- **ASSIGNMENT**: Below are the entries; state how many of their lines contain the string "Save", and nothing more.

Start of SUPPLIED MATERIAL

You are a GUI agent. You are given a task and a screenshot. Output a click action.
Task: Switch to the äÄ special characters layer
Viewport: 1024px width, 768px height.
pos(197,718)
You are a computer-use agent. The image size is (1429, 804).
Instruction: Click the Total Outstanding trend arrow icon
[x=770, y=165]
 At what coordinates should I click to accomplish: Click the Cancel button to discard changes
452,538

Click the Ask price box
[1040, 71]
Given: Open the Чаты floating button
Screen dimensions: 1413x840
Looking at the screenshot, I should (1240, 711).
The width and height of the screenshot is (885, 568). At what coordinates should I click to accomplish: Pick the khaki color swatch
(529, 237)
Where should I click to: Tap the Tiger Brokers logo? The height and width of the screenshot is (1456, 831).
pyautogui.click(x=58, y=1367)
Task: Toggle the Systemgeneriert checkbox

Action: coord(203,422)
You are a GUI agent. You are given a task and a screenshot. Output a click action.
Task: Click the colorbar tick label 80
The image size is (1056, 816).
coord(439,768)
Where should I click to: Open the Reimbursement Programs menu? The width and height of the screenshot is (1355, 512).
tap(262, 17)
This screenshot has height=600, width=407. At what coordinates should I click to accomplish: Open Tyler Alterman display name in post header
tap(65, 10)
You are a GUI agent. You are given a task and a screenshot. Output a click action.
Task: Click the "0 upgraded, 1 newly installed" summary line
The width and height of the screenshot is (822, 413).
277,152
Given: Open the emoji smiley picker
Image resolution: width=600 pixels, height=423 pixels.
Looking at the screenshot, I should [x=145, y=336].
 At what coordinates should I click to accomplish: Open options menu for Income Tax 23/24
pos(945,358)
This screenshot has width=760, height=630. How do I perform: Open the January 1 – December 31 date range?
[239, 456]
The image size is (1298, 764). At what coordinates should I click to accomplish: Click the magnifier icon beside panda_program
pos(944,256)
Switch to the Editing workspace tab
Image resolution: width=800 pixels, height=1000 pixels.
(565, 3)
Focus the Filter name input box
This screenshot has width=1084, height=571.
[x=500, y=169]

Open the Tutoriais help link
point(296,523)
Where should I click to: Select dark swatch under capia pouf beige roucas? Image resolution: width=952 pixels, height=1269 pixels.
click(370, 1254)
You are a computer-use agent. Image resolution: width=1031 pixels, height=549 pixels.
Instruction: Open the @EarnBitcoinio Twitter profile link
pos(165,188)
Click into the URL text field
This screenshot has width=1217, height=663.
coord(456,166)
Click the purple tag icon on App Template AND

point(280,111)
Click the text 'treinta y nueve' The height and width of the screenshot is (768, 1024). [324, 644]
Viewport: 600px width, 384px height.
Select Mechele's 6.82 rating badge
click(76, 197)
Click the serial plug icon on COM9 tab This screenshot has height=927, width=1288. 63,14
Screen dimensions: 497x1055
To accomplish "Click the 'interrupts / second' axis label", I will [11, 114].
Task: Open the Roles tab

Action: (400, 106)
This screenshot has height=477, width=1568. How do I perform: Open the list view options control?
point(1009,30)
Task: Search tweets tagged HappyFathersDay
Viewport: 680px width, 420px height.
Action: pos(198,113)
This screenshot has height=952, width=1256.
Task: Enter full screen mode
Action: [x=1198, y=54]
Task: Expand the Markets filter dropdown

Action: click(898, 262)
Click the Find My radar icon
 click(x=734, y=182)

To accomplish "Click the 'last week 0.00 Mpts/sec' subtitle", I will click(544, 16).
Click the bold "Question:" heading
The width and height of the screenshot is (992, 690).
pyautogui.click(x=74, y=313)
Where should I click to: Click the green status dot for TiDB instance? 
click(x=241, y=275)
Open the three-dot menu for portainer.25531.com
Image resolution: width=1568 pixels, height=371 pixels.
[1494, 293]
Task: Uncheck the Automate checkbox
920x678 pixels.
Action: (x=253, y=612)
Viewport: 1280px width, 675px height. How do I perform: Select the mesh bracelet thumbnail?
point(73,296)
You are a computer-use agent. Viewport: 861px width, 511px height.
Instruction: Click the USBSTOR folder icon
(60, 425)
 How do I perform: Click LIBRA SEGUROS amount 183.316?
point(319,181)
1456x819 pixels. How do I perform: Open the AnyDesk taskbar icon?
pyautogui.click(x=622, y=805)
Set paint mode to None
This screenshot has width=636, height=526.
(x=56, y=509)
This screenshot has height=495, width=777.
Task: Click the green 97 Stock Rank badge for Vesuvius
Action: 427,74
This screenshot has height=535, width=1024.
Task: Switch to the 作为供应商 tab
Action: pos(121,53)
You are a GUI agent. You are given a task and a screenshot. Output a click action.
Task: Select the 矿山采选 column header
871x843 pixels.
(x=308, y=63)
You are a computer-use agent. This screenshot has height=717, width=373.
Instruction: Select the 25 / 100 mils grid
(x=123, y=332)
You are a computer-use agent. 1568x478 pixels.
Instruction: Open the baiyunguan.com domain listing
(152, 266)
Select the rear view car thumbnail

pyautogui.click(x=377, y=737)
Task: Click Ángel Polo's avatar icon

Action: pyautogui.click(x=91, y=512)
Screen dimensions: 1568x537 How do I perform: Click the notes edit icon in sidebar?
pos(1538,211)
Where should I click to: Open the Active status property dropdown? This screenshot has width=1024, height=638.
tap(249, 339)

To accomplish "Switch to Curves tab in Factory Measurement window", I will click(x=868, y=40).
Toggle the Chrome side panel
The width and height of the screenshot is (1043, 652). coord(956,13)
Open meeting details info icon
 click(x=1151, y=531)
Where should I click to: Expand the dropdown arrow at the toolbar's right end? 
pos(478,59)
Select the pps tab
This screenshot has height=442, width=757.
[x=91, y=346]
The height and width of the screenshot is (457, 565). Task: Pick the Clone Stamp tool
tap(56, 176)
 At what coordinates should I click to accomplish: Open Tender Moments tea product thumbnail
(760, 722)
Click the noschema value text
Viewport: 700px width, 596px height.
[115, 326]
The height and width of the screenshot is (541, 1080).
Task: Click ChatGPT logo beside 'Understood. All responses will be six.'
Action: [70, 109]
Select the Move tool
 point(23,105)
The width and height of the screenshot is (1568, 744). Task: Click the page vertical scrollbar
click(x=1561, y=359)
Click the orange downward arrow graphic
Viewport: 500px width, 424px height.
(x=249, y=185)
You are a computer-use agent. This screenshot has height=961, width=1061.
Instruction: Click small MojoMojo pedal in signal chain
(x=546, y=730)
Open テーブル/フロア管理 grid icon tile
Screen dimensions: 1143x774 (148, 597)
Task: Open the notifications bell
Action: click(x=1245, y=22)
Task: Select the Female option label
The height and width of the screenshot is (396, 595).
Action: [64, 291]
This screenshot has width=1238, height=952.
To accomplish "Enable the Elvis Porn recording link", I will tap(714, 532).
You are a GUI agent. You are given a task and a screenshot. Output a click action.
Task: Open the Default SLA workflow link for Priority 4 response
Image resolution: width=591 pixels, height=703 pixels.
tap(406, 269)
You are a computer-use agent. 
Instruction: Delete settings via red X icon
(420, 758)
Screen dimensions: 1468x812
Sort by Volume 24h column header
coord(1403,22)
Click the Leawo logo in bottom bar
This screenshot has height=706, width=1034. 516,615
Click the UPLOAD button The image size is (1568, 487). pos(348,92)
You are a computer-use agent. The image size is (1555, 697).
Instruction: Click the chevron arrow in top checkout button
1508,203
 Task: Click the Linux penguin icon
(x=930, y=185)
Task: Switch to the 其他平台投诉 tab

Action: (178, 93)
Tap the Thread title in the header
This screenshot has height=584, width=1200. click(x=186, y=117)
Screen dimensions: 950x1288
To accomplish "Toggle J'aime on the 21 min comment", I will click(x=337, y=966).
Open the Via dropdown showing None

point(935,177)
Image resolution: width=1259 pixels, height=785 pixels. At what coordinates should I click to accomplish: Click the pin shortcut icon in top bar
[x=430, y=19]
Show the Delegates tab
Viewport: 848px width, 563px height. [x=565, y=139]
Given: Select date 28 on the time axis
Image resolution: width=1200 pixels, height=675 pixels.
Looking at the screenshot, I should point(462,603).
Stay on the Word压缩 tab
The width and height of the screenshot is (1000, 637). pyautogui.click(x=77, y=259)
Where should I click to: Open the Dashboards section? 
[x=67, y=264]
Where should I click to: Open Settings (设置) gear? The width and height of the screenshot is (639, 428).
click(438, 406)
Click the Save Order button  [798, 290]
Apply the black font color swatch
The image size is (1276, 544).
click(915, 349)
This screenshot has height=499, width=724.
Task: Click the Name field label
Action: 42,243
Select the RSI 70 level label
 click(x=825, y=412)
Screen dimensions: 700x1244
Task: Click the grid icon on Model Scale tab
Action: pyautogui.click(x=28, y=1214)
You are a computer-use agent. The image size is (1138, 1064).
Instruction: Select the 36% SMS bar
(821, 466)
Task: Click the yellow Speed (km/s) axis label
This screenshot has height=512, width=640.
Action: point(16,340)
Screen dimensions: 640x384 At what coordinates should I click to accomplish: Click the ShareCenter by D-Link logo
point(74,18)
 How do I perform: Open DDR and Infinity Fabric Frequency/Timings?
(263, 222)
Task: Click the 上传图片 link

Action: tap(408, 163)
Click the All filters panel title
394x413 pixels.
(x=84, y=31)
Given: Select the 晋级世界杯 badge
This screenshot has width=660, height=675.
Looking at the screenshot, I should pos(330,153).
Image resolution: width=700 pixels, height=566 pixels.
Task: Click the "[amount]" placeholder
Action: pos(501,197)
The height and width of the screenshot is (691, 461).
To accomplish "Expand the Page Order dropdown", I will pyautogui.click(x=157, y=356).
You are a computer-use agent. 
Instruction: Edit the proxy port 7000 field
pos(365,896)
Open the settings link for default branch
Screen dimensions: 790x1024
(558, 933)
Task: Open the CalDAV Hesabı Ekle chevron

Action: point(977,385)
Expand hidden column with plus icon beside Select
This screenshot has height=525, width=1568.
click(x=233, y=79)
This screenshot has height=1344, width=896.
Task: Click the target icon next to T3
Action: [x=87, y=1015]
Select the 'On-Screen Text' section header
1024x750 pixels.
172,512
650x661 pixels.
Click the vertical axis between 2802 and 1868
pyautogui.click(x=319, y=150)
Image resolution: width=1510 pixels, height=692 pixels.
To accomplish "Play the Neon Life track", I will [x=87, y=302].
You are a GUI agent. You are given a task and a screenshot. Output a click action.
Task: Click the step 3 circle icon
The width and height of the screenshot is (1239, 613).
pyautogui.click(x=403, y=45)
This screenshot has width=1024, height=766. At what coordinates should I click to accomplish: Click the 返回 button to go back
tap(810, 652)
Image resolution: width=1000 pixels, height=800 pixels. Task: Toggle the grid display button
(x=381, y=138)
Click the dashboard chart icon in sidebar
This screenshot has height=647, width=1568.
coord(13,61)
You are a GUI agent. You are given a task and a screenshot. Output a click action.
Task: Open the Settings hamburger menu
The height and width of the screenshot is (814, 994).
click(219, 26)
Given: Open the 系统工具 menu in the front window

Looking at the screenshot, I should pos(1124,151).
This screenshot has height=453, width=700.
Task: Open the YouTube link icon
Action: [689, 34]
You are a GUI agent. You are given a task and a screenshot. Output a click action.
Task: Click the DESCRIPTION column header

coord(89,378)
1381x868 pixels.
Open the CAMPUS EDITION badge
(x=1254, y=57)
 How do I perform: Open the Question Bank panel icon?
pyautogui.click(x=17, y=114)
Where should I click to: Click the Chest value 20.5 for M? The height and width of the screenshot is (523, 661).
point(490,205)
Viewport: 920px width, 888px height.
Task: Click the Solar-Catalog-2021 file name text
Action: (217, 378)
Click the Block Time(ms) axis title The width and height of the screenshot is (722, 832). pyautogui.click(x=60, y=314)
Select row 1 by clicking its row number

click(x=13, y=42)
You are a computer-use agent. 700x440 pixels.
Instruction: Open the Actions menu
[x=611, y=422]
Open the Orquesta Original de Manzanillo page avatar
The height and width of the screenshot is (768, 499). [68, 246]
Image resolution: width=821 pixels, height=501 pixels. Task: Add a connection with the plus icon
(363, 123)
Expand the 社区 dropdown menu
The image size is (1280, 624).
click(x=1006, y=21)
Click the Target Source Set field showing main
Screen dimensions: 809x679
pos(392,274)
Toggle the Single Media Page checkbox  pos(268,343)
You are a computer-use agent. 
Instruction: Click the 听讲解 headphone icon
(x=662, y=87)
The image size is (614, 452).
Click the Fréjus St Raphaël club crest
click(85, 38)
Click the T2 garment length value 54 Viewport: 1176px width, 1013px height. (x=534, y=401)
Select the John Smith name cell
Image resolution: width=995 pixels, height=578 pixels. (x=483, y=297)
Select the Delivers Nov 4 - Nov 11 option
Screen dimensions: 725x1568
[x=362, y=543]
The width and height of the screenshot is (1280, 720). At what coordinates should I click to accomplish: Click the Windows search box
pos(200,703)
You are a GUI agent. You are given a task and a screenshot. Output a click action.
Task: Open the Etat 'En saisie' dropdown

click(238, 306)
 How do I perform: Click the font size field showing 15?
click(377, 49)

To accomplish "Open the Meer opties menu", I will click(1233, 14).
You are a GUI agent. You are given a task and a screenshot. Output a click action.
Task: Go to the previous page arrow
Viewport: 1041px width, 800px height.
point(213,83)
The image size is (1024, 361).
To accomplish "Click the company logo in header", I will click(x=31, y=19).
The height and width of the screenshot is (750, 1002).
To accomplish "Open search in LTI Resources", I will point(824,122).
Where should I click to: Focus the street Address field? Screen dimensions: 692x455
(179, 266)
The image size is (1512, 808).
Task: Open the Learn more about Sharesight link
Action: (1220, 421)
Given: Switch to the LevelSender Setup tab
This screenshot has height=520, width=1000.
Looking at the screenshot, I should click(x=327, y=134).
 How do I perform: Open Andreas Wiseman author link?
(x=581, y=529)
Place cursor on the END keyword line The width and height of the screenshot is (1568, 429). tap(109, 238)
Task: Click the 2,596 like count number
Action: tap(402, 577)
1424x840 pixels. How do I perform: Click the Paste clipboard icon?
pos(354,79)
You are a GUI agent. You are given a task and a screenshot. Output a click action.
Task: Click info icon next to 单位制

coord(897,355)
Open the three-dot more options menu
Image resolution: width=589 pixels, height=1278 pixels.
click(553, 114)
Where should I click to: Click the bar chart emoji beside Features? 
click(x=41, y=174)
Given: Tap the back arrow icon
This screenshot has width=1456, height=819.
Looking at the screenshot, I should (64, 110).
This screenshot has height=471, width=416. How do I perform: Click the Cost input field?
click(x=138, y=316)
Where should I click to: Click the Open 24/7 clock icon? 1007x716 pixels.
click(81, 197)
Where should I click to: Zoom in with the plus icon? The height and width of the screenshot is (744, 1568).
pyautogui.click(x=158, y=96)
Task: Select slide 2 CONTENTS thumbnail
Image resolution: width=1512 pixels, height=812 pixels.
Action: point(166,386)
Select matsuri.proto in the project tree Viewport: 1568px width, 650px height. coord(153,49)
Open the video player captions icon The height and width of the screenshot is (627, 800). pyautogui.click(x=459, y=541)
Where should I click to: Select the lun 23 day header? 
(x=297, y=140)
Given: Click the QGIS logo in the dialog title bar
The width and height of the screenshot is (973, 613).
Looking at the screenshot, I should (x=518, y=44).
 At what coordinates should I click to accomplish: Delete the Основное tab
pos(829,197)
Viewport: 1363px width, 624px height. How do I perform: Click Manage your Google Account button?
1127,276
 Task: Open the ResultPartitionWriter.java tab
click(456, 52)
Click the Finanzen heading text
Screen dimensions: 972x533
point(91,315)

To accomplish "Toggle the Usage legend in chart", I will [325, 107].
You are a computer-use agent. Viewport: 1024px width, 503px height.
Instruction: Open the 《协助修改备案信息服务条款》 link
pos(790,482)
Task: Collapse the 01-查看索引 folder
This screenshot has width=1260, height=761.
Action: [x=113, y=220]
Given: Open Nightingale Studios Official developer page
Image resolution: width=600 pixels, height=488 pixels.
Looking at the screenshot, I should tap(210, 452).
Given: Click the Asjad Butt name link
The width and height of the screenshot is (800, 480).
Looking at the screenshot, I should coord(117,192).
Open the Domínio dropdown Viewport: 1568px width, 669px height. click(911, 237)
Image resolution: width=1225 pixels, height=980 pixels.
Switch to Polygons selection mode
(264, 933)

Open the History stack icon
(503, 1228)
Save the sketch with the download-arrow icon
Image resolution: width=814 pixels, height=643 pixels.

End of SUPPLIED MATERIAL

- **RESULT FOR THIS TASK**: 2